Nevertheless, the administrative and legislative practice that is reviewed in some individual communications can, arguably, only be classified as arbitrary.Footnote 127 In Fábryová, the Committee had to deal with an administrative decision denying the author restitution for expropriation during communist rule.Footnote 128 It held that the decision against the author amounted to unequal treatment because other individuals in comparable situations to the author had received compensation.Footnote 129 An administrative appeal to the decision had conceded that the original decision was wrong, but was not recognized by the state party because it had been issued too late, even though the late decision was fully attributable to the fault of the authorities.Footnote 130

In Blaga, the Committee found that a decision of the Romanian Supreme Court had violated Article 26 ICCPR because it had quashed a decision of the Court of Appeals allowing the authors restitution of their property even though the latter decision had already become final before it was challenged by the state.Footnote 131 Finally, Kavanagh concerned the competence of the Irish public prosecutor to prosecute in special courts with particular procedural rules if at least one of the prosecuted defences was contained in a list of crimes related to terrorism. The Committee argued that this procedural setting violated Article 26 ICCPR because the prosecutor had unfettered discretion in its choice of the appropriate criminal procedure and did not need to justify its decision.Footnote 132

Certainly, arbitrariness is an elusive concept. We can approach the concept from two vantage points. In a primary sense, arbitrary decisions are decisions that are not grounded in reason or principle. In this sense, arbitrary would be identical with lacking a reasonable and objective justification,Footnote 133 i.e., precisely the formula that the HRC uses in its justification analysis. The problem with this understanding has already been pointed out: Whether a specific decision is reasonable, is often in the eye of the beholder.Footnote 134 There can be reasonable disagreement on whether a specific state action is indeed reasonable.Footnote 135

There is a second understanding of arbitrariness as an indication of the standard of review and the degree of deference a court pays to the legislature or the executive. In this sense, it denominates the loosest standard of review that a court can apply in equality cases. The rational basis test of the U.S. Supreme Court, which is supposed to weed out arbitrary state action, only finds violations of equal protection in rare cases.Footnote 136 Similarly, the German Federal Constitutional Court has an arbitrariness review standard (Willkürkontrolle) as its most restrained standard of review in equality cases.Footnote 137 In this understanding, arbitrary state action refers to cases in which the unreasonableness is obvious, i.e., where there is no reasonable disagreement at least among legal experts.
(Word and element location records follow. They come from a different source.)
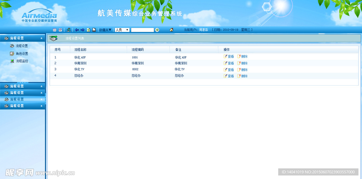Open the 人员 search type dropdown

pyautogui.click(x=122, y=30)

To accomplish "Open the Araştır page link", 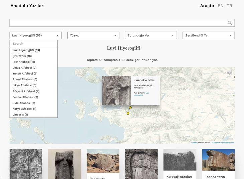I will pyautogui.click(x=207, y=6).
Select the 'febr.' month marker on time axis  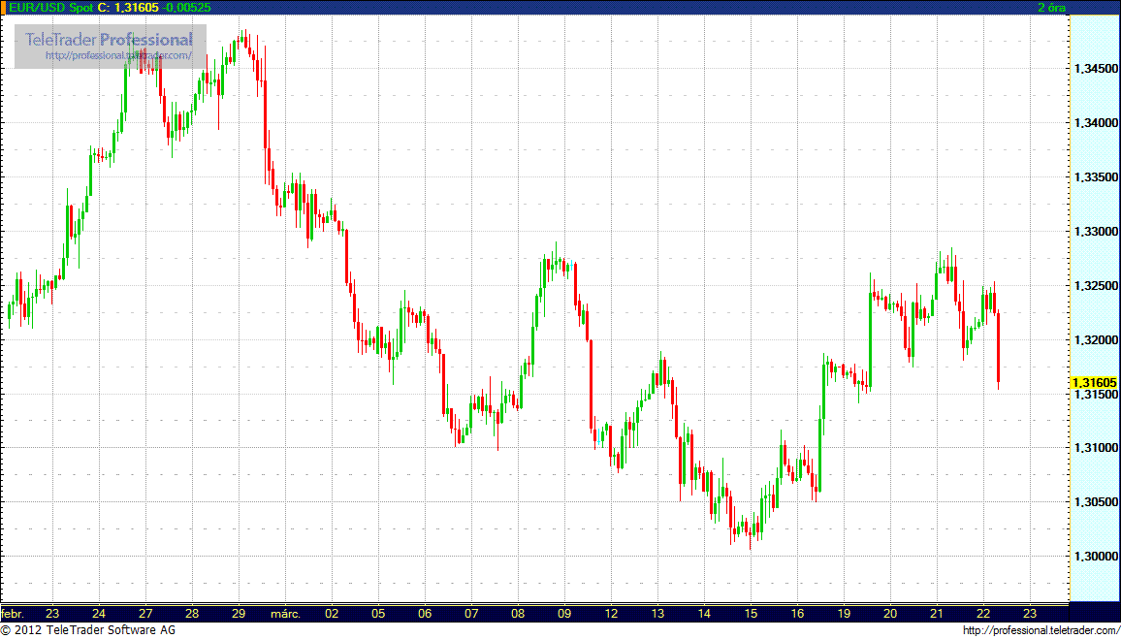(12, 614)
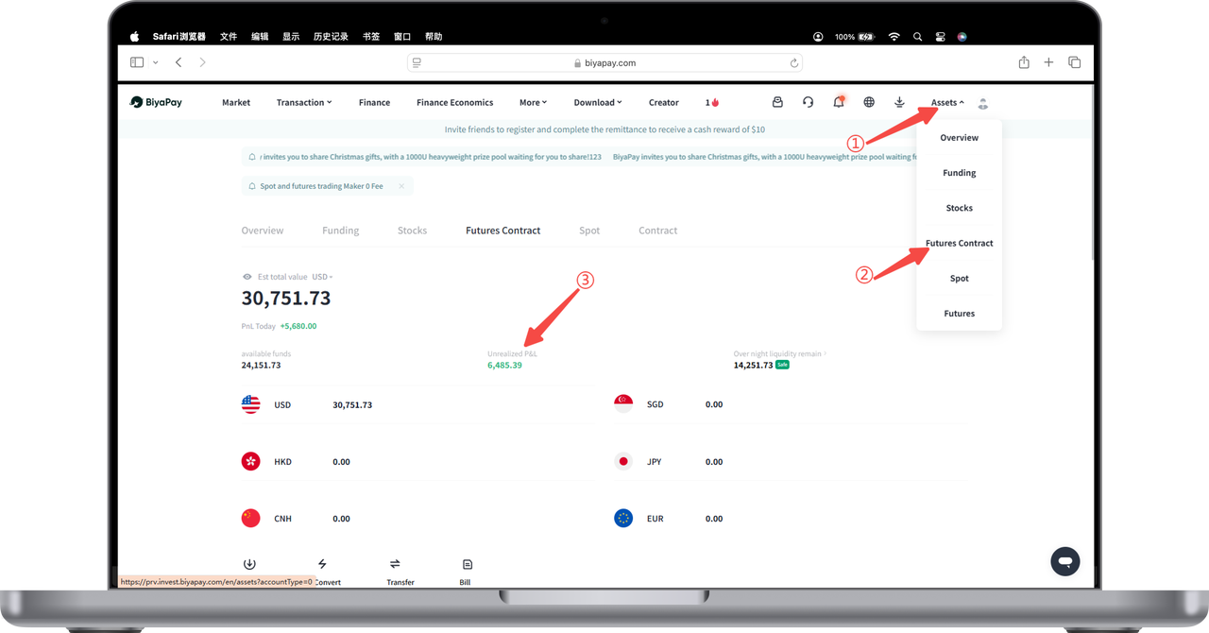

The three discussed cases of the HRC arguably fall into this latter category. Fábryová is a textbook case of arbitrariness because different individuals are treated differently without any discernible reason, while the other two cases violate well-respected rule-of-law principles. Arbitrariness is thus a residual category reserved for cases in which no suspect classification is involved, but where the injustice is so egregious that the Committee nevertheless wants to exercise a corrective function.

4.3 Individual communications finding no violation of equality

The preceding discussion has only shown one side of the coin: We have seen that the presence of a suspect criterion of distinction is almost a necessary condition for the HRC to find a violation of Article 26 ICCPR or an equivalent non-discrimination norm under the Covenant. However, is it also a sufficient condition, that is, does the Committee always find a violation, if a suspect criterion or arbitrary state action can be shown? A cursory glance seems to answer the question in the negative: If a claim of discrimination was based on a suspect criterion, the Committee found a violation only in roughly 60 per cent of all cases in our analysis (31 out of 53).

Yet, if we take a closer look at the cases in which a suspect criterion was present but no violation found, we can explain most of them if we look at additional predictors. First, there are a number of cases in which the criterion of distinction was arguably suspect but the Committee makes it easier for the state to justify such distinctions than for other suspect characteristics. These concern in particular distinctions based on marriage, age and residence.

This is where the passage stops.